▶ [Stated task]:
Recast the records as a numbered list, from their start through the line that contains "center [1406, 997].", dropping any blank lines.

▶ [Element and text location data]:
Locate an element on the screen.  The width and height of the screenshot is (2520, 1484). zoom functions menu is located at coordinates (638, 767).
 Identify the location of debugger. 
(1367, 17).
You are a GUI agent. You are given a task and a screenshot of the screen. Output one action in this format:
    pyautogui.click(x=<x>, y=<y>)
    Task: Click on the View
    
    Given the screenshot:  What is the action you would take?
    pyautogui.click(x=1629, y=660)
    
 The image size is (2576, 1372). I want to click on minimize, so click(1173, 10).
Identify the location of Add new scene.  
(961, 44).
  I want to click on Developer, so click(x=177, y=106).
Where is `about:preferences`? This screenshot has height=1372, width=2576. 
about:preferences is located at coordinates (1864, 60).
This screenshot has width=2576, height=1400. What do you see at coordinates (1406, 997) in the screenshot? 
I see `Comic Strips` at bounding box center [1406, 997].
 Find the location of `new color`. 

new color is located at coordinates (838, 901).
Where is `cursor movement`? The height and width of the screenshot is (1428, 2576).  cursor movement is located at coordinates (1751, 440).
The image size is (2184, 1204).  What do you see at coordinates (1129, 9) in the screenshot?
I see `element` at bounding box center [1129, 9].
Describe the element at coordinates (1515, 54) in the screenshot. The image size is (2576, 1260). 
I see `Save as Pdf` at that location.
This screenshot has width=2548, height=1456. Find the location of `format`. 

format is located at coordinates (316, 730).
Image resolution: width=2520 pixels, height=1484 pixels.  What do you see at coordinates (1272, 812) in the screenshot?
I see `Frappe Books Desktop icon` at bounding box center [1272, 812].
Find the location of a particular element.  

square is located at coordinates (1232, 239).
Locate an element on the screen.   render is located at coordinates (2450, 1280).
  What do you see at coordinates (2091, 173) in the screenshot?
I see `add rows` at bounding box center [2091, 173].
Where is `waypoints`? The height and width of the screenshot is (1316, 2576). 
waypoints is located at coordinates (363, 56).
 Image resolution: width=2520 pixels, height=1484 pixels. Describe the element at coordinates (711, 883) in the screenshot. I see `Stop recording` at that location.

▶ [Task result]:
1. Locate an element on the screen.  The width and height of the screenshot is (2520, 1484). zoom functions menu is located at coordinates (638, 767).
2.  Identify the location of debugger. 
3. (1367, 17).
4. You are a GUI agent. You are given a task and a screenshot of the screen. Output one action in this format:
5.     pyautogui.click(x=<x>, y=<y>)
6.     Task: Click on the View
7.     Given the screenshot:  What is the action you would take?
8.     pyautogui.click(x=1629, y=660)
9.  The image size is (2576, 1372). I want to click on minimize, so click(1173, 10).
10. Identify the location of Add new scene.  
11. (961, 44).
12.   I want to click on Developer, so click(x=177, y=106).
13. Where is `about:preferences`? This screenshot has height=1372, width=2576. 
14. about:preferences is located at coordinates (1864, 60).
15. This screenshot has width=2576, height=1400. What do you see at coordinates (1406, 997) in the screenshot? 
16. I see `Comic Strips` at bounding box center [1406, 997].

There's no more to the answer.